> _Job_
Write out every one of the following records verbatim, keeping each line unchanged and in its original order.

> _Input data_
━━━━━━━━

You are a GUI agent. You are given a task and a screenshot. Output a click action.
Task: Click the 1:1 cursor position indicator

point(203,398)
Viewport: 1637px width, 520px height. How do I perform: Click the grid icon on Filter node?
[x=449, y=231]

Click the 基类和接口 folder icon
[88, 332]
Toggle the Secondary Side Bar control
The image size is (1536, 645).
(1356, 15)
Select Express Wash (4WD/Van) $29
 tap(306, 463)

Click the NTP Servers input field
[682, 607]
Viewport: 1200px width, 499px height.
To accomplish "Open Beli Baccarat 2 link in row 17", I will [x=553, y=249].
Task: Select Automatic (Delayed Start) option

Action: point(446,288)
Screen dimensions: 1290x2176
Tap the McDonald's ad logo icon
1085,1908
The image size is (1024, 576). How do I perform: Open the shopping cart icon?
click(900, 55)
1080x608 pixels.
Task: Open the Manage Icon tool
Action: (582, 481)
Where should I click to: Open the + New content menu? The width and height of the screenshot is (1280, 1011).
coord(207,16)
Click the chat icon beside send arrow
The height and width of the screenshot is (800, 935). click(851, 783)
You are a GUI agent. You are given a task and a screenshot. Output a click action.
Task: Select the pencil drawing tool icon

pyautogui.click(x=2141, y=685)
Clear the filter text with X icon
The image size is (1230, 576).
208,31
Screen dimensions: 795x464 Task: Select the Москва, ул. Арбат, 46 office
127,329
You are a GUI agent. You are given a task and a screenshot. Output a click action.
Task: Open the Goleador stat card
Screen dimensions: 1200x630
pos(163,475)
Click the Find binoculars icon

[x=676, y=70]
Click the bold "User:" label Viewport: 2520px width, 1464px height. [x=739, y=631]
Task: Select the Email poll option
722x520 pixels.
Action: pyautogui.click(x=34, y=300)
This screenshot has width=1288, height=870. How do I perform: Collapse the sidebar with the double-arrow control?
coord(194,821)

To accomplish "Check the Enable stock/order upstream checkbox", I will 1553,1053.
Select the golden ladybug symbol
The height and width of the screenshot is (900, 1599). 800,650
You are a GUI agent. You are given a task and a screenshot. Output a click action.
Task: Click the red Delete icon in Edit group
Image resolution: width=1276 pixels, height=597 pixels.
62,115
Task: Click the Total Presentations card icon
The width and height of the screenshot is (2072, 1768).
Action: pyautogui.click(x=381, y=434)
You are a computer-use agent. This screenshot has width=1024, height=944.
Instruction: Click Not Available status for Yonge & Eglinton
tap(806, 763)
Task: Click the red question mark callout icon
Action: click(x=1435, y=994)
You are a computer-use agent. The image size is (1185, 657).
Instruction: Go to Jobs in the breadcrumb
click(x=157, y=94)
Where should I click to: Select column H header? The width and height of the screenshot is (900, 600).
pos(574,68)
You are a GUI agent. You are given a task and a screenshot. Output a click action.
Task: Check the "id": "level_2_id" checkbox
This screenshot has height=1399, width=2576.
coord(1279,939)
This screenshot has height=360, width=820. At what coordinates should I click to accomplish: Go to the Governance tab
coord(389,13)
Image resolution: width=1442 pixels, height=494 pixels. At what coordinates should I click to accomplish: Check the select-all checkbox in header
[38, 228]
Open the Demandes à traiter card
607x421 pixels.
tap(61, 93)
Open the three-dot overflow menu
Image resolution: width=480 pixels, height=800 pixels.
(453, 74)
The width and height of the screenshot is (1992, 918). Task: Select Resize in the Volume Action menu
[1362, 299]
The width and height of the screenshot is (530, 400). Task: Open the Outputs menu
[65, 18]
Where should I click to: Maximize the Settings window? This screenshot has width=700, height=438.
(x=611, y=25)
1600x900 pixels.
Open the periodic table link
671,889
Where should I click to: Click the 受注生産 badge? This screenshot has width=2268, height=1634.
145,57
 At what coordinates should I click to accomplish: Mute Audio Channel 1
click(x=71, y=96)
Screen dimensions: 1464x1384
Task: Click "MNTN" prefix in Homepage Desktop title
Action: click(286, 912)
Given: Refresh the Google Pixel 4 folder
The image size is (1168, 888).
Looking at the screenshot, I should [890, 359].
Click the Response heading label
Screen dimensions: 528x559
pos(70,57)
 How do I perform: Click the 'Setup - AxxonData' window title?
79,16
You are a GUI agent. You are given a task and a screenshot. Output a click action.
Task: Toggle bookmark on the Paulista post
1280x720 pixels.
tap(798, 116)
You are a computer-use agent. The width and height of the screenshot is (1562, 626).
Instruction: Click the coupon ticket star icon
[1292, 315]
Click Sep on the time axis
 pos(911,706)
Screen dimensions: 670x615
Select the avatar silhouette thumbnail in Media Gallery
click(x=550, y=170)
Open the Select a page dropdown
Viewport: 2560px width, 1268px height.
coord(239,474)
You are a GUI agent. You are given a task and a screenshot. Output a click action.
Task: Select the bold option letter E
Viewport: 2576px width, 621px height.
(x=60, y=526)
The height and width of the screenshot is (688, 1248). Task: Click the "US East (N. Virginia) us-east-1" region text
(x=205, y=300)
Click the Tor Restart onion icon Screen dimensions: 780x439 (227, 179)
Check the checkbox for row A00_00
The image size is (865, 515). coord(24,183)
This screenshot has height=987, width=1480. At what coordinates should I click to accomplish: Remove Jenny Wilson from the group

━━━━━━━━

> _Written answer_
You are a GUI agent. You are given a task and a screenshot. Output a click action.
Task: Click the 1:1 cursor position indicator

point(203,398)
Viewport: 1637px width, 520px height. How do I perform: Click the grid icon on Filter node?
[x=449, y=231]

Click the 基类和接口 folder icon
[88, 332]
Toggle the Secondary Side Bar control
The image size is (1536, 645).
(1356, 15)
Select Express Wash (4WD/Van) $29
 tap(306, 463)

Click the NTP Servers input field
[682, 607]
Viewport: 1200px width, 499px height.
To accomplish "Open Beli Baccarat 2 link in row 17", I will [x=553, y=249].
Task: Select Automatic (Delayed Start) option

Action: point(446,288)
Screen dimensions: 1290x2176
Tap the McDonald's ad logo icon
1085,1908
The image size is (1024, 576). How do I perform: Open the shopping cart icon?
click(900, 55)
1080x608 pixels.
Task: Open the Manage Icon tool
Action: (582, 481)
Where should I click to: Open the + New content menu? The width and height of the screenshot is (1280, 1011).
coord(207,16)
Click the chat icon beside send arrow
The height and width of the screenshot is (800, 935). click(851, 783)
You are a GUI agent. You are given a task and a screenshot. Output a click action.
Task: Select the pencil drawing tool icon

pyautogui.click(x=2141, y=685)
Clear the filter text with X icon
The image size is (1230, 576).
208,31
Screen dimensions: 795x464 Task: Select the Москва, ул. Арбат, 46 office
127,329
You are a GUI agent. You are given a task and a screenshot. Output a click action.
Task: Open the Goleador stat card
Screen dimensions: 1200x630
pos(163,475)
Click the Find binoculars icon

[x=676, y=70]
Click the bold "User:" label Viewport: 2520px width, 1464px height. [x=739, y=631]
Task: Select the Email poll option
722x520 pixels.
Action: pyautogui.click(x=34, y=300)
This screenshot has width=1288, height=870. How do I perform: Collapse the sidebar with the double-arrow control?
coord(194,821)

To accomplish "Check the Enable stock/order upstream checkbox", I will 1553,1053.
Select the golden ladybug symbol
The height and width of the screenshot is (900, 1599). 800,650
You are a GUI agent. You are given a task and a screenshot. Output a click action.
Task: Click the red Delete icon in Edit group
Image resolution: width=1276 pixels, height=597 pixels.
62,115
Task: Click the Total Presentations card icon
The width and height of the screenshot is (2072, 1768).
Action: pyautogui.click(x=381, y=434)
You are a computer-use agent. This screenshot has width=1024, height=944.
Instruction: Click Not Available status for Yonge & Eglinton
tap(806, 763)
Task: Click the red question mark callout icon
Action: click(x=1435, y=994)
You are a computer-use agent. The image size is (1185, 657).
Instruction: Go to Jobs in the breadcrumb
click(x=157, y=94)
Where should I click to: Select column H header? The width and height of the screenshot is (900, 600).
pos(574,68)
You are a GUI agent. You are given a task and a screenshot. Output a click action.
Task: Check the "id": "level_2_id" checkbox
This screenshot has height=1399, width=2576.
coord(1279,939)
This screenshot has height=360, width=820. At what coordinates should I click to accomplish: Go to the Governance tab
coord(389,13)
Image resolution: width=1442 pixels, height=494 pixels. At what coordinates should I click to accomplish: Check the select-all checkbox in header
[38, 228]
Open the Demandes à traiter card
607x421 pixels.
tap(61, 93)
Open the three-dot overflow menu
Image resolution: width=480 pixels, height=800 pixels.
(453, 74)
The width and height of the screenshot is (1992, 918). Task: Select Resize in the Volume Action menu
[1362, 299]
The width and height of the screenshot is (530, 400). Task: Open the Outputs menu
[65, 18]
Where should I click to: Maximize the Settings window? This screenshot has width=700, height=438.
(x=611, y=25)
1600x900 pixels.
Open the periodic table link
671,889
Where should I click to: Click the 受注生産 badge? This screenshot has width=2268, height=1634.
145,57
 At what coordinates should I click to accomplish: Mute Audio Channel 1
click(x=71, y=96)
Screen dimensions: 1464x1384
Task: Click "MNTN" prefix in Homepage Desktop title
Action: click(286, 912)
Given: Refresh the Google Pixel 4 folder
The image size is (1168, 888).
Looking at the screenshot, I should [890, 359].
Click the Response heading label
Screen dimensions: 528x559
pos(70,57)
 How do I perform: Click the 'Setup - AxxonData' window title?
79,16
You are a GUI agent. You are given a task and a screenshot. Output a click action.
Task: Toggle bookmark on the Paulista post
1280x720 pixels.
tap(798, 116)
You are a computer-use agent. The width and height of the screenshot is (1562, 626).
Instruction: Click the coupon ticket star icon
[1292, 315]
Click Sep on the time axis
 pos(911,706)
Screen dimensions: 670x615
Select the avatar silhouette thumbnail in Media Gallery
click(x=550, y=170)
Open the Select a page dropdown
Viewport: 2560px width, 1268px height.
coord(239,474)
You are a GUI agent. You are given a task and a screenshot. Output a click action.
Task: Select the bold option letter E
Viewport: 2576px width, 621px height.
(x=60, y=526)
The height and width of the screenshot is (688, 1248). Task: Click the "US East (N. Virginia) us-east-1" region text
(x=205, y=300)
Click the Tor Restart onion icon Screen dimensions: 780x439 (227, 179)
Check the checkbox for row A00_00
The image size is (865, 515). coord(24,183)
This screenshot has height=987, width=1480. At what coordinates should I click to accomplish: Remove Jenny Wilson from the group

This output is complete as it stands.